CCIE Blog

After I passed the CCIE Security Written exam last Thursday I’d like to give a brief overview of how the exam is compiled and what you need to know for it.

This was the first CCIE written I did in the ‘new-style’. The written exam used to consist of 100 questions and you got 1 point per correctly answered question. The passing score was somewhere between 70 and 80, which was in my opinion a great way to score an exam.

Now Cisco uses the same style as for all other exams. The score is between the 300 and 1000 and the amount of questions between 90 and 110.

The passing score was quite low in my opinion, on my exam it was 699, so a pretty do-able job.

Blueprint

The current blueprint for the CCIE Security Lab is at version 3.0, where all the technologies have been updated to the latest and greatest. An important difference is that the blueprint for the written exam hasn’t changed since the introduction of the 3.0 and is still at version 2.0. This means that officially the PIX and VPN3000 are still part of the written. Although the chance that you’ll get a question about it is very small.

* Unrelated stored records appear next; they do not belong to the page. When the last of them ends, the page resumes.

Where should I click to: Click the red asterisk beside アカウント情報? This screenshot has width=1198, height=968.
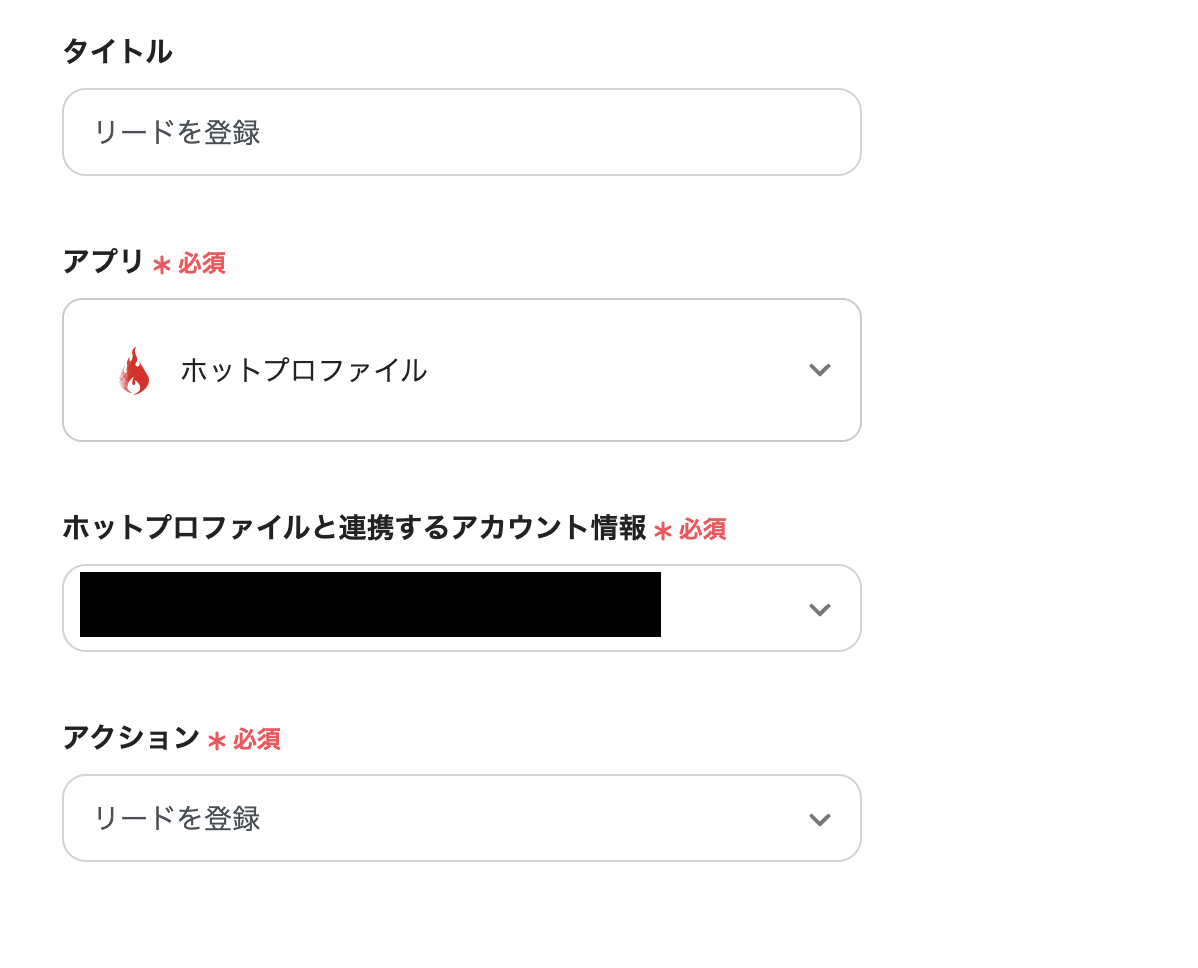click(x=662, y=530)
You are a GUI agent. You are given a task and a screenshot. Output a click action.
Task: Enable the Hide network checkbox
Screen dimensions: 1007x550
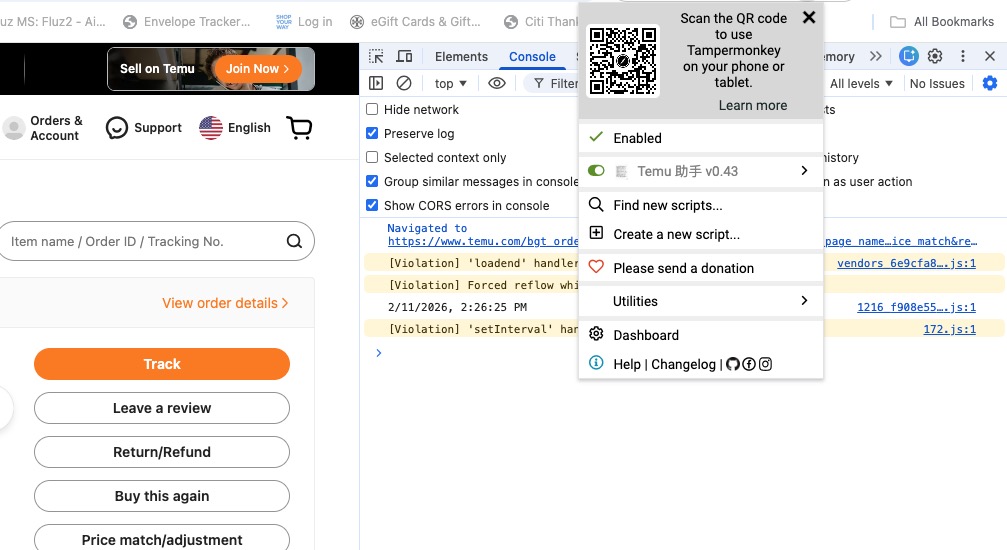pos(372,110)

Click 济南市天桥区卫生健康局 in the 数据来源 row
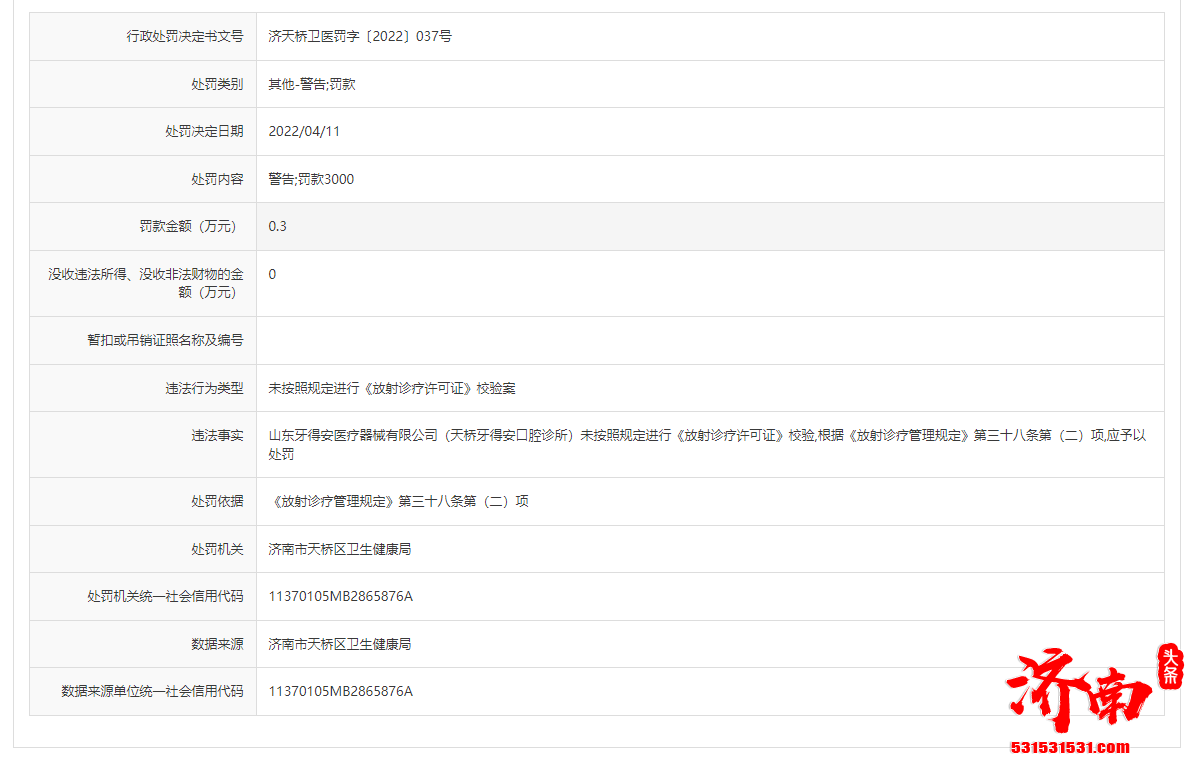tap(339, 644)
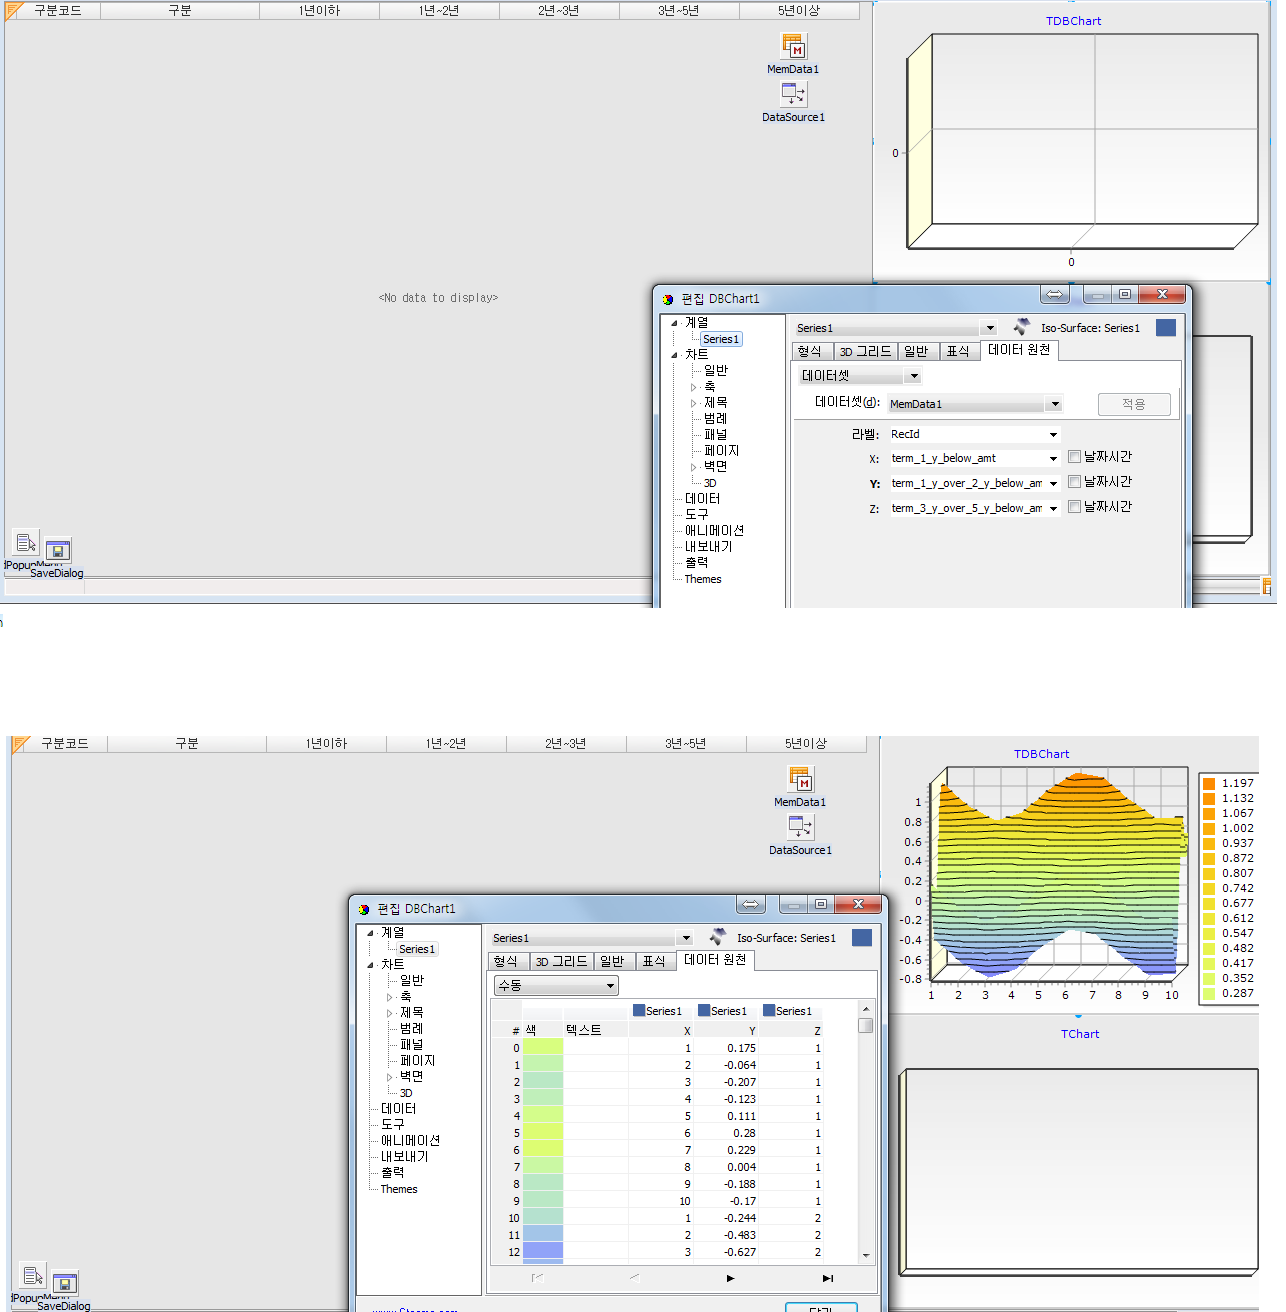Click Iso-Surface series type icon in upper dialog
The image size is (1286, 1312).
tap(1021, 327)

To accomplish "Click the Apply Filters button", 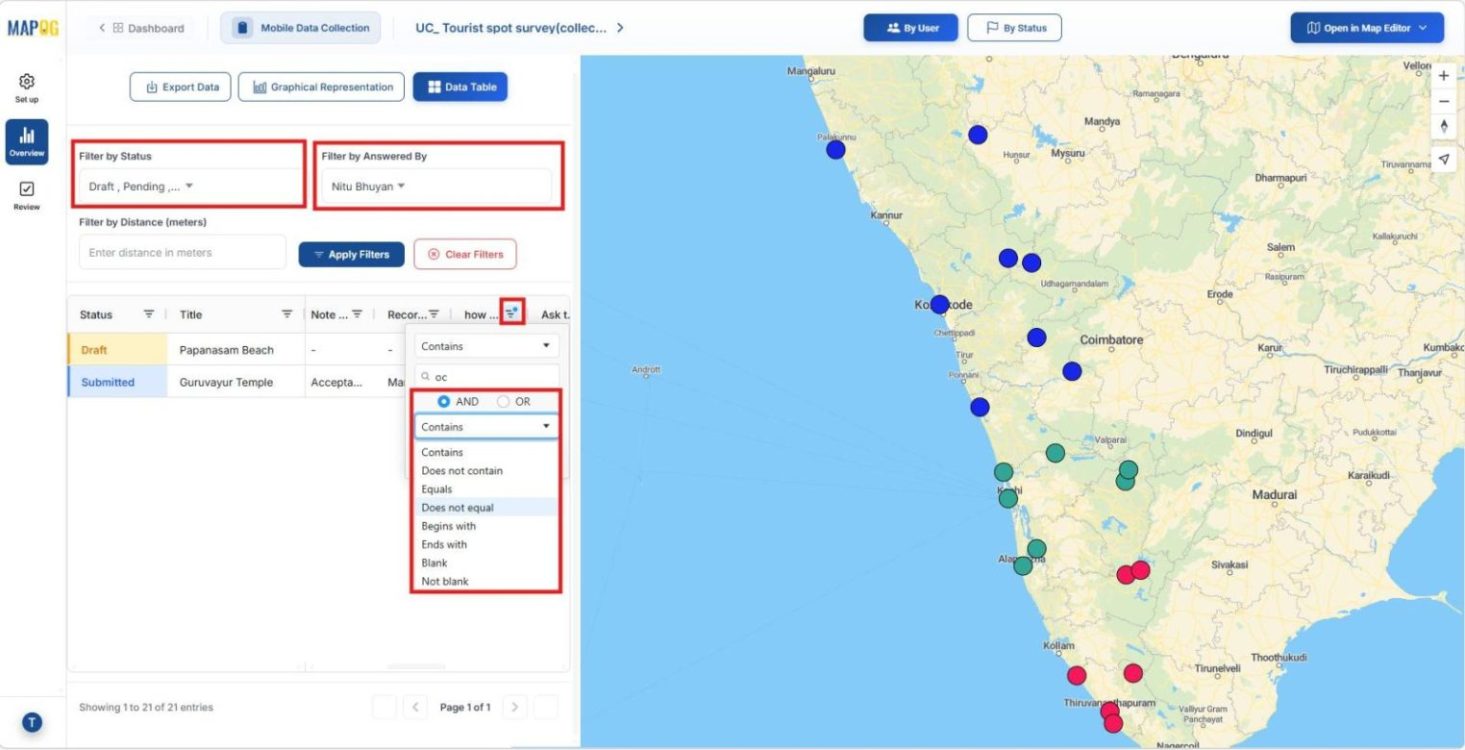I will tap(351, 254).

Another thing is that I think that the CCIE Security Written is the written exam which is the least aligned with the lab exam. DMVPN and GETVPN for example are not on the blueprint and are not tested (maybe at a very basic level).

There are also very few topology questions and a lot of pure theoretical questions. A large focus lies on Encryption, IPsec VPNs, the Cisco software tools, AAA and standards.

IPsec VPNs

The questions asked about IPsec are from all aspects and can be theoretical up to configuration examples. Most important is to know which port and protocol numbers IPsec uses in the different phases. You could run into some drag-n-drop question where you are asked to put the correct IP protocol and UDP port numbers.

Just a quick reminder:

IKE = IP protocol 50

AH = IP protocol 51

IKE = UDP 500

IKE NAT-T = UDP 4500

Or a drag-n-drop about which description aligns with which Phase and protocol.

IKE Main/Aggressive Mode = Phase 1

X-auth = Phase 1.5

IPsec Quick Mode = Phase 2

So be familiar with the various ways of configuring IPsec and all the required protocols and procedures.

Encryption

A lot of questions were related to the different encryption protocols and all the aspects and differences between Hash, Symmetric and Asymmetric algorithms.

Reminder:

DES/3DES and AES = Symmetric

RSA, RC4 = Asymmetric

MD5, SHA1 = Hash

Be familiar with the performance differences between the different variations and where and how they are used.

AAA

The differences between RADIUS and TACACS+ are also very important to understand, same with the implementation of SSH on the Cisco IOS platform. For the 2 AAA protocols it’s important to remember the packets than go back and forth between the device and authentication server. Screenshots of Cisco Secure ACS and asking what that configuration would do also belong to the possibility.

Software Tools

The software tools are not very much tested on the lab exam, that’s why they are thoroughly tested on the written. You could run into a lot of questions about Cisco Secure Agent, Cisco Trust Agent, Cisco SecureDesktop, Cisco Security Manager (CSM), SDM and ASDM. All are tested on the written. You don’t have to know every little detail, but mainly what they do, where they are used and how they get installed or perhaps automatically downloaded.

Standards

This is the most pesky thing about the written is that Cisco wants you to know a LOT of RFC’s and ISO standards. According to the Cisco CCIE Security Written Blueprint the standards you need to know are:

Security General

A. Policies – Security Policy Best Practices

B. Information Security Standards (ISO 17799, ISO 27001, BS7799)

C. Standards Bodies

D. Common RFCs (e.g. RFC1918, RFC2827, RFC2401)

E. BCP 38

F. Attacks, Vulnerabilities and Common Exploits – recon, scan, priv escalation, penetration, cleanup, backdoor

G. Security Audit & Validation

H. Risk Assessment

I. Change Management Process

J. Incident Response Framework

K. Computer Security Forensics

Knowing which addresses belong to RFC1918 (10/8, 172.16/12 and 192.168/16) and what RFC2827 describes (Source IP address spoofing). Besides that you could run into questions like: What does ISO 27001 describe?

Be familiar with all the rules, RFC’s and standards what they describe, since it’s not really usable knowledge, still it never hurts to learn anything new.

Misc

Other small topics that are not tested on the lab exam like Multicast and IPv6 could be tested on the written, but also on a very basic level. It would suffice to have a basic understanding of what multicast is and what multicast features the ASA has and what security features on Multicast IOS has.

I hope I was able to give a basic overview of what is tested in the CCIE Security Written exam and you will be able to have an idea on how the exam is put together. Good luck and enjoy all your studies!!

Rick Mur

CCIE2 #21946 (R&S, Service provider)

Sr. Support Engineer — IPexpert, Inc.